Elle explique que le traitement des patients, et en fin de compte leur satisfaction, n’est pas moins une priorité que leur santé. Le personnel traite les patients avec respect et leur parle franchement, leur expliquant leur état avec patience, volonté d’écoute et attention à leurs besoins.
« Je suis bien sûr consciente de la différence entre le centre d’Israël et la périphérie, les patients du centre [du pays] étant bien mieux traités que ceux de Beer Sheva. Mais en Nouvelle-Zélande, je travaille dans un hôpital périphérique et le traitement des patients est merveilleux », s’enthousiasme l’infirmière.
Il est vrai que le ratio patients/personnel, dit-elle, contribue au traitement individuel.
« En tant que sage-femme à Soroka, j’ai parfois dû m’occuper de trois naissances séparées simultanément. C’était épuisant. Ici, dès qu’une femme atteint le stade de la péridurale, elle a sa propre sage-femme personnelle, qui n’est là qu’avec elle », indique-t-elle.
Pas pressés de rentrer
Le coronavirus a forcé Ilan et Noa, comme le reste des propriétaires de petites entreprises en Israël, à faire face au contrecoup financier de la situation actuelle.
« C’est avec le cœur lourd que j’ai fermé l’école [d’acrobatie aérienne] pendant deux mois », se désole Noa. « Heureusement, nos frais de voyage sont bien moins élevés que ceux de notre séjour en Israël, car les indemnités ridicules que nous avons reçues du gouvernement [israélien] ne couvrent même pas l’impôt que je dois pour cette période ».
Ilan note une différence entre la façon dont les citoyens sont traités dans les deux pays.
« Pendant le confinement ici, les gens étaient calmes. Tous les travailleurs salariés savaient qu’ils seraient payés pour cette période, les propriétaires d’entreprises savaient qu’ils seraient remboursés et personne n’était pressé de retourner à la routine. Vous voyez l’attitude du gouvernement ici envers ses citoyens et vous sentez immédiatement la différence », commente-t-il.
« Même en tant que touristes, dès que cela a éclaté, nous avons reçu un message personnel nous informant que nous n’avions pas à nous inquiéter et que nos visas avaient été automatiquement renouvelés jusqu’au 25 septembre. Les touristes bloqués en Nouvelle-Zélande et faisant des pieds et des mains pour monter à bord des avions recevaient 300 dollars par semaine pour leur logement et leurs frais de subsistance », révèle-t-il.
Dès que le confinement a été levé, la famille a quitté la ferme et a continué à voyager dans l’île du Sud. Ils ne sont pas pressés de rentrer chez eux.

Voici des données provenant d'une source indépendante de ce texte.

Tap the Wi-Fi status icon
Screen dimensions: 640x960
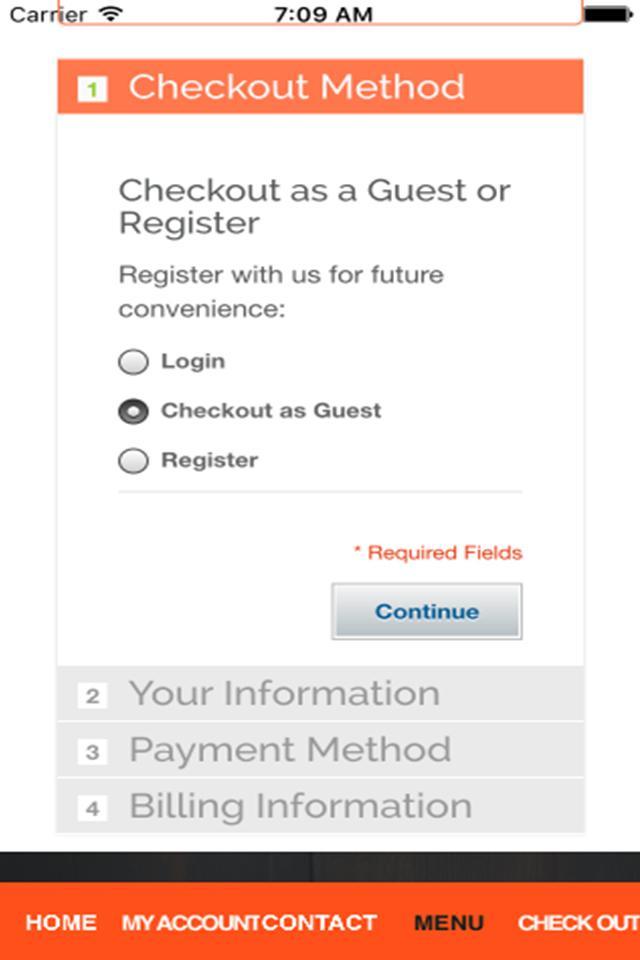pos(111,13)
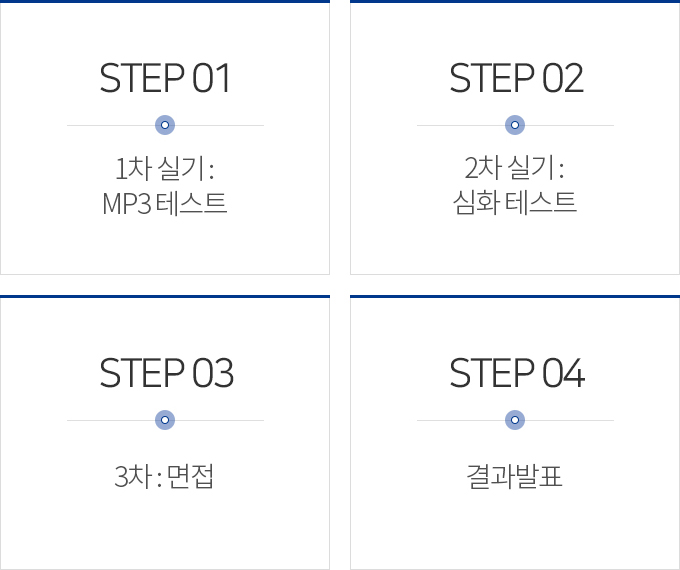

« Le plan initial était de revenir en juin, mais nous avons repoussé. Notre famille, nos amis et nos entreprises nous manquent, mais financièrement parlant, notre mode de vie ici est moins cher qu’en Israël. Tous ceux à qui nous avons parlé en Israël disent que les directives ne sont pas claires et que le coronavirus n’a toujours pas disparu », explique Ilan.
« Il est évident que la Nouvelle-Zélande se dirige également vers une période difficile, car son économie est basée sur le tourisme, mais dans l’état actuel des choses, c’est beaucoup plus sûr ici », estime-t-il.
La version originale de cet article est à retrouver en hébreu sur le site Zman Ysrael.